【税務】第134弾 デジタルトランスフォーメーション投資促進税制について

1. 制度創設の趣旨

 経済産業省は、デジタルトランスフォーメーション(以下、「DX」といいます。)を、「企業がビジネス環境の激しい変化に対応し、データとデジタル技術を活用して、顧客や社会のニーズを基に、製品やサービス、ビジネスモデルを変革するとともに、業務そのものや、組織、プロセス、企業文化・風土を変革し、競争上の優位性を確立すること」と定義づけています。
 ウィズコロナ・ポストコロナ時代を見据え、企業が競争力を維持し、さらに強化していくためには、DXを実現していくことは必要不可欠です。この企業の取組を後押ししていくために、デジタルトランスフォーメーション投資促進税制が創設されました。

2. 制度の概要

 青色申告書を提出する法人で、産業競争力強化法の事業適応計画の認定を受け、産業競争力強化法の改正法等の施行日(令和3年8月2日)から令和5年3月31日までの期間内に、情報技術事業適応設備を当該企業の事業の用に供した日を含む事業年度、及び情報技術事業適応を実施するために必要なソフトウエアの利用に係る費用(繰延資産となるものに限る。 以下、「事業適応繰延資産」といいます。)を支出した日を含む事業年度については、次のいずれかの適用を受けることができます。

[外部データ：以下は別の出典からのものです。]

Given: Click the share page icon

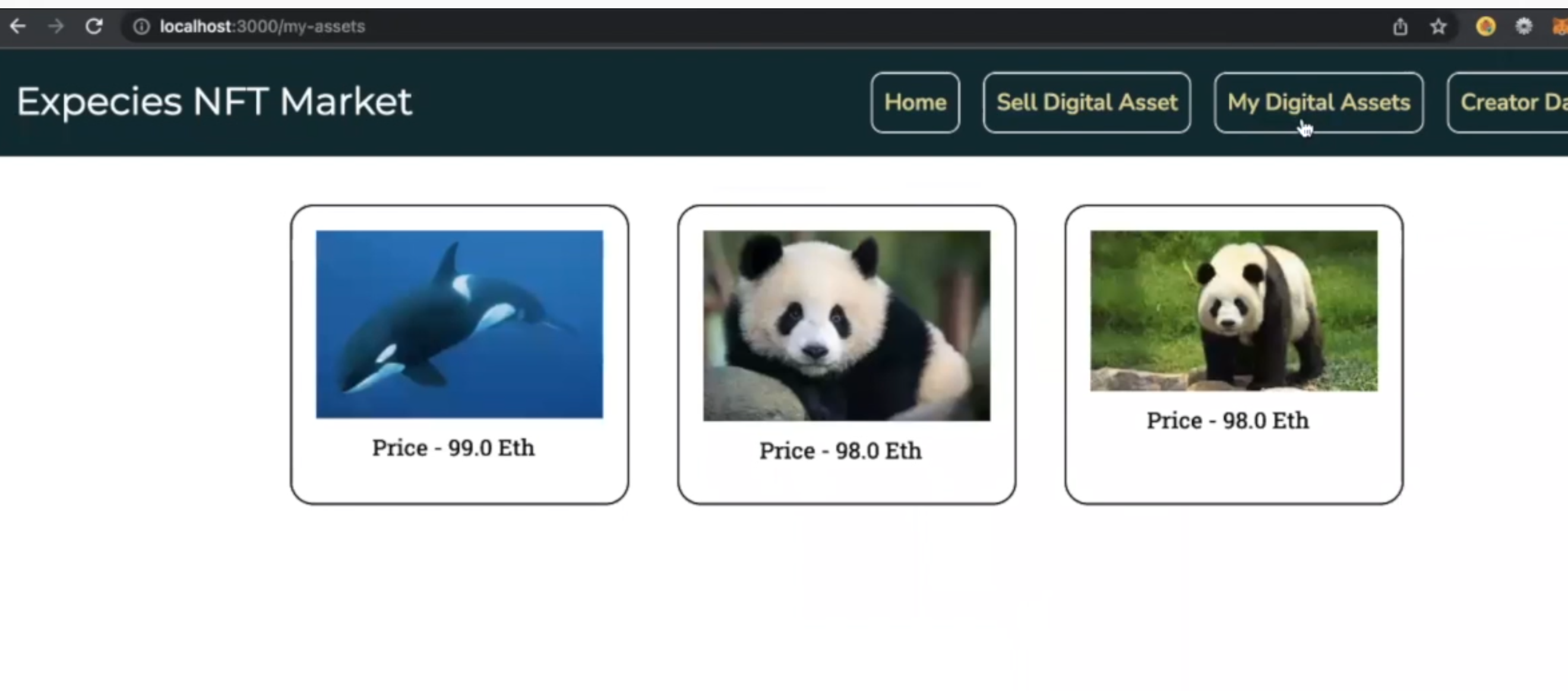Looking at the screenshot, I should coord(1400,27).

(1)情報技術事業適応設備の取得価額及び事業適応繰延資産の額×30%の特別償却
(2)情報技術事業適応設備の取得価額及び事業適応繰延資産の額×3%(グループ外の企業とデータ連携する場合には5%)の税額控除
 情報技術事業適応設備とは、認定事業適応計画に従って実施される情報技術事業適応(以下、「情報技術事業適応」といいます。)の用に供するために新設又は増設されたソフトウエア並びに当該新設若しくは増設されたソフトウエア又は情報技術事業適応を実施するために必要なソフトウエアとともに情報技術事業適応の用に供する機械装置及び器具備品をいいます。

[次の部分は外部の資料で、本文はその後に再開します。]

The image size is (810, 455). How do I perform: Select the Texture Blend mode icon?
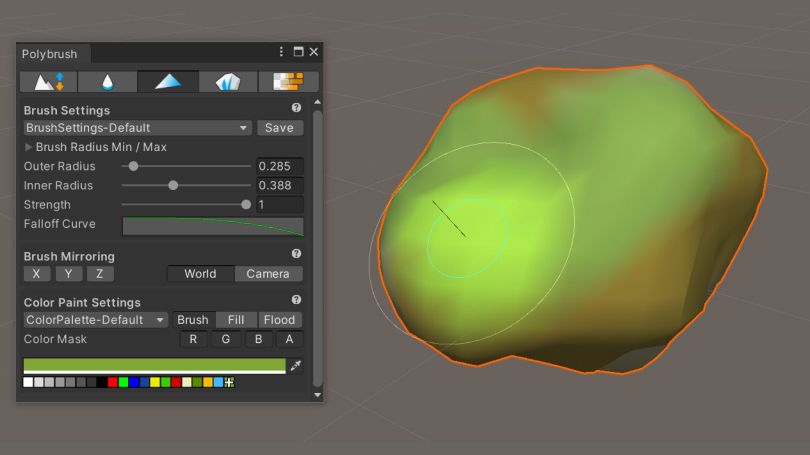(288, 82)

3. 本制度を適用するために必要な産業競争力強化法の事業適応計画の認定要件

認定要件は、デジタル(D)要件と企業変革(X)要件とに分けられます。主だったものは以下の通りです。

 青色申告書を提出する法人で、産業競争力強化法の事業適応計画の認定を受け、産業競争力強化法の改正法等の施行日(令和3年8月2日)から令和5年3月31日までの期間内に、情報技術事業適応設備を当該企業の事業の用に供した日を含む事業年度、及び情報技術事業適応を実施するために必要なソフトウエアの利用に係る費用(繰延資産となるものに限る。 以下、「事業適応繰延資産」といいます。)を支出した日を含む事業年度については、次のいずれかの適用を受けることができます。

(1)デジタル(D)要件

  1. データを連携すること
  2. クラウド技術を活用すること
  3. 独立行政法人情報処理推進機構が審査する「DX認定」を取得すること

(2)企業変革(X)要件

  1. 生産性向上又は売上上昇が見込まれること
  2. 計画期間内に商品の製造原価が8.8%以上削減されること等
  3. 会社の意思決定に基づくものであること
  4. 投資額が過去3年の国内売上高平均額の0.1%以上であること
  5. 事業適応計画(5年以内)の終了時において、有利子負債がキャッシュフローの10倍以下となること及び経常収入が経常支出を上回ること

4. 留意点

 情報技術事業適応設備の取得価額及び事業適応繰延資産の額の合計額のうち、本制度の対象となる金額は300億円が限度とされます。また、当該制度の対象資産がカーボンニュートラル投資促進税制の対象資産にも該当する場合には、いずれか一方の選択適用となります。
 税額控除については、カーボンニュートラル投資促進税制の税額控除と合わせて法人税額の20%を限度とします。
 なお、所得税についても同様の措置が講じられます。詳しい内容・手続等については税理士にお尋ねください。